What Google's Leaked Signals Actually Do: A Function-Classification of 119 Content-Warehouse Attributes

Domain

SEO Mechanics

Method

Leak analysis

Published

June 2026

13.4%

Positive ranking levers

402

Audit checks classified

119

Distinct leaked signals

What Google's Leaked Signals Actually Do: A Function-Classification of 119 Content-Warehouse Attributes

Meriin Labs · original research · 14 June 2026 · every number below is computed by published code. See Reproduce this.

The claim: Among the leaked Google attributes that SEOs actually act on, positive ranking levers are a small minority. Most leaked signals exist to suppress, quality-gate, store/select, or comprehend, not to boost. What would prove it wrong: a function-classification of the same corpus in which “promotion” signals are a plurality, or in which the non-promotion share falls below ~60%.

When the Google Content Warehouse documents leaked in May 2024, the SEO industry read them as a list of ranking factors, things you add to go up. That framing quietly assumes most signals are levers you pull to win. We tested that assumption by classifying what each leaked signal actually does.

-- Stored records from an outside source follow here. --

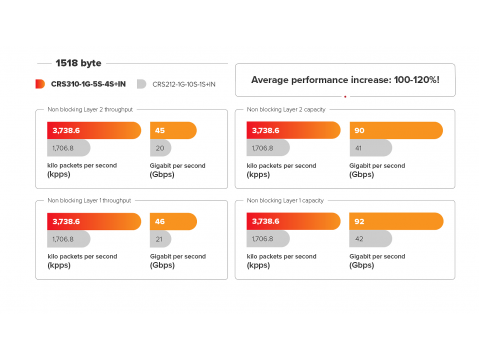
Task: Click the orange 45 Gbps bar
Action: pos(173,130)
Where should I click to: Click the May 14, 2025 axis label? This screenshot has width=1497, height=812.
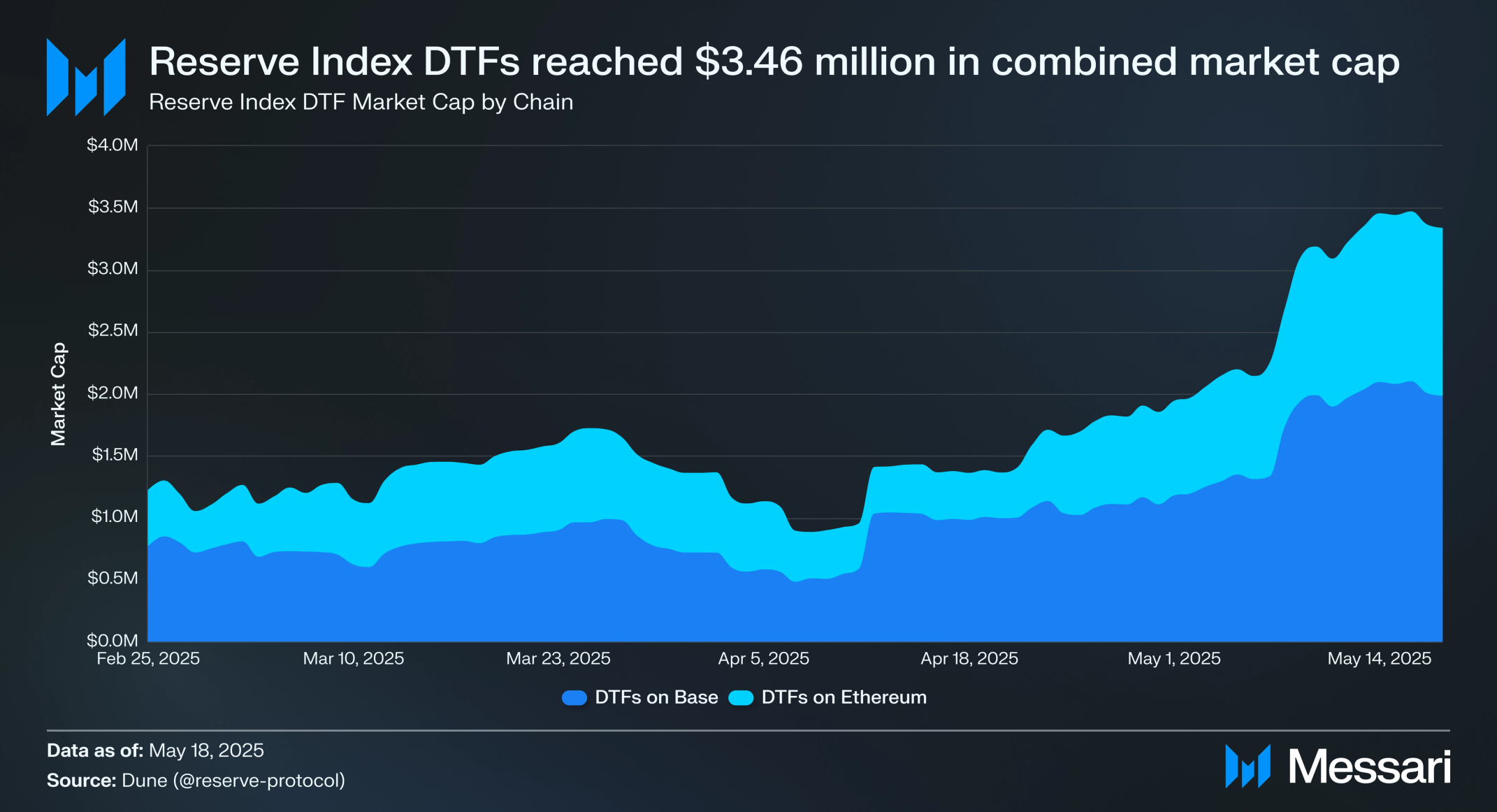(1380, 658)
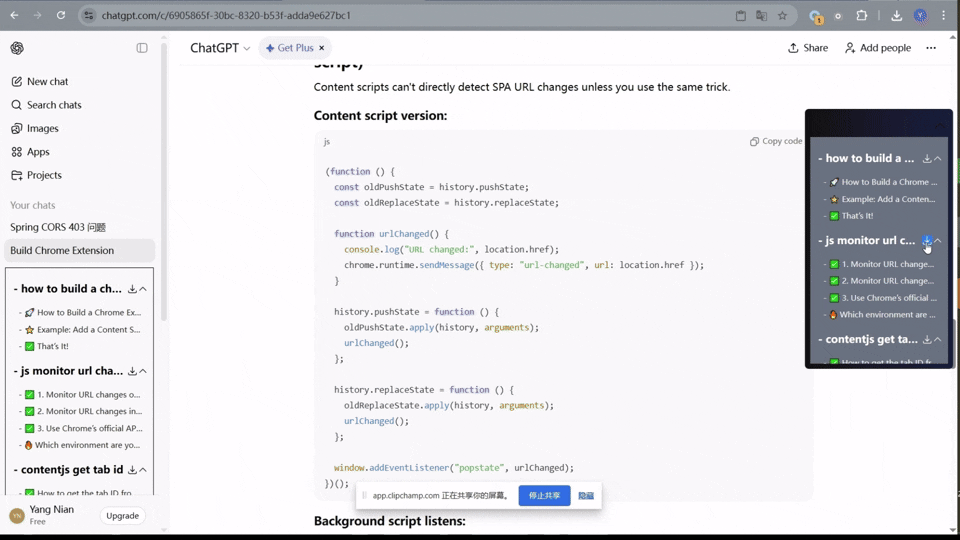Dismiss the Get Plus badge
This screenshot has width=960, height=540.
[x=321, y=48]
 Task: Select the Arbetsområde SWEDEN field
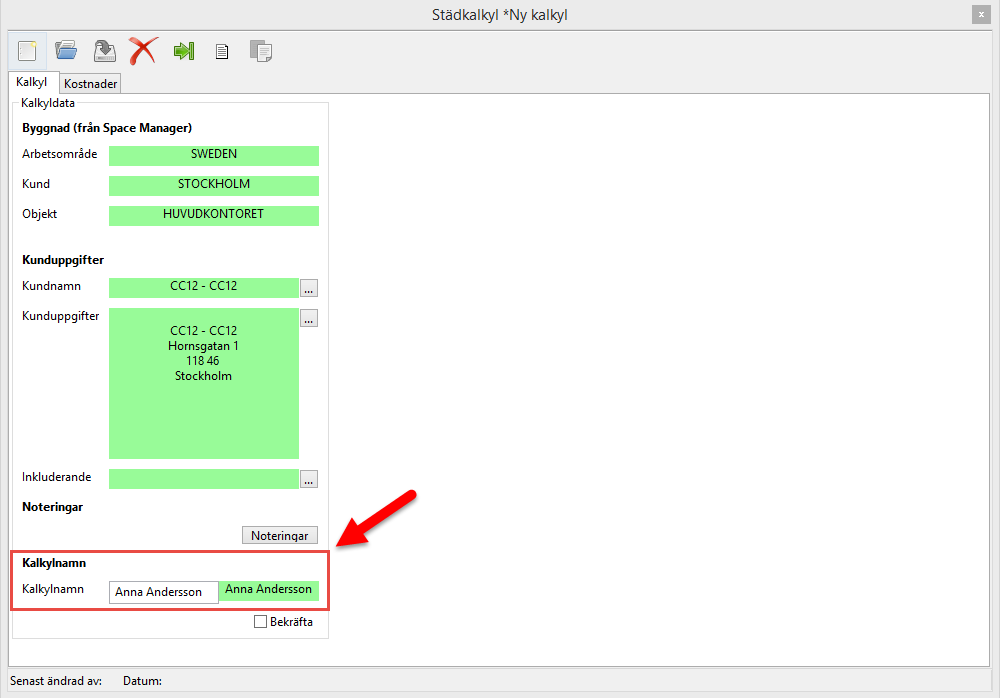point(213,155)
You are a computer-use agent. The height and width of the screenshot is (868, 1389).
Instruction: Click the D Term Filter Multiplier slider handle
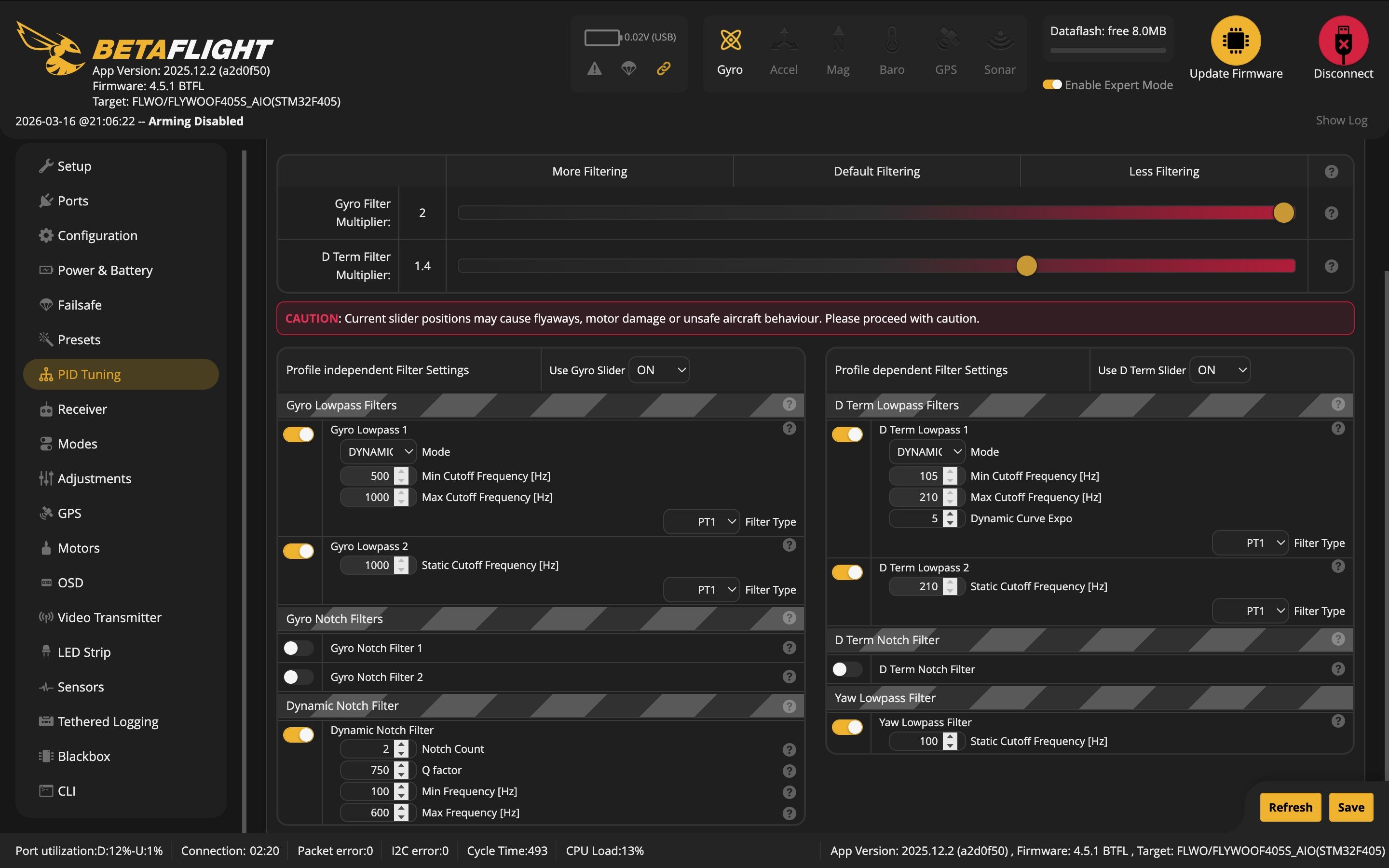[1026, 266]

The answer: of the 119 distinct leaked attributes that surface as actionable checks in a full technical audit, only 16 (13.4%) are positive ranking levers. The other 103 (86.6%) exist to demote, gate quality, manage storage and selection, read engagement, comprehend content, measure page experience, or grant SERP features. “Ranking factors” is the wrong mental model. The leak is mostly a machine for not losing, not for winning.

Hypothesis

Pre-registered before classification. We expected the leak to be dominated by demotion and infrastructure signals rather than positive levers, because Google’s public guidance for a decade has emphasized avoiding problems (thin content, spam, bad UX) over adding ranking tricks. Falsifier: if “promotion”-function signals turned out to be the largest single category, or if non-promotion signals were under ~60% of the total, the hypothesis fails.

Dataset

  • Source: the Meriin technical-seo-audit corpus (generate_audit_sheet.py), a 402-check, 21-category technical SEO audit whose google_signal column annotates each check with the leaked Content Warehouse attribute(s) it maps to.
  • Unit of analysis: the distinct leaked attribute (e.g. navDemotion, siteAuthority, goldmineBodyFactor). 119 distinct attributes are referenced across 240 of the 402 checks; the remaining 162 checks reference no specific leaked attribute (they cover best-practice items the leak doesn’t name).
  • Collected: 2026-06-14 · Scope: global / English · Engine state: post-2024-leak public knowledge.
  • Important scoping: this is not the full leak. The raw leak exposed thousands of attributes across Google’s document and ranking systems; this study classifies the 119 that show up as actionable audit signals, i.e. the slice an SEO would actually inspect and act on. The finding is about that actionable slice, and we say so wherever it matters.
  • Provenance: Public / self-collected data only. The attribute names come from the public 2024 Google API leak; the audit corpus is Meriin’s own. No client data appears in the dataset, ledger, or appendix.

Method

  1. Extract. Parse generate_audit_sheet.py with Python’s ast (no code execution), pulling every 8-field audit row and its google_signal cell. → data/.../raw/audit_rows.csv.
  2. Tokenize. Split each google_signal cell into individual attribute tokens; drop the placeholder and plain-English non-attributes.
  3. Classify. Assign each distinct attribute one of 8 functions via an explicit, auditable ruleset (a curated map for well-attested attributes, then keyword fallbacks):
    • promotion: positive ranking lever (PageRank, Goldmine title/body factors, onsiteProminence, review-promote)
    • demotion: suppression / penalty / safety filter (*Demotion, spam, porn, scam, interstitial, gibberish)
    • quality_gate: holistic quality / authority / E-E-A-T assessment (siteAuthority, NSR, YMYL, contentEffort, originality, authorship)
    • storage_selection: index / storage / crawl / dedup / error / tier (scaledSelectionTierRank, indexinginfo, shingleInfo, ContentChecksum96)
    • engagement: click / behavioral (GoodClicks, BadClicks, lastLongestClicks, chromeInTotal)
    • understanding: entity / embedding / semantic / date / OCR comprehension (webrefEntities, site2vecEmbeddingEncoded)
    • technical: page-experience metrics (CWV: lcp/cls/inp, TTFB, mobile, http2, SSL)
    • serp_feature: feature eligibility (richsnippet, shopping, snippet generation, image license)
  4. Tier the labels. Every classification carries a function confidence: Confirmed (the function is definitional or documented in the public leak / DOJ analysis) or Inferred (deduced from the name and audit context). 74 of 119 are Confirmed; 45 are Inferred.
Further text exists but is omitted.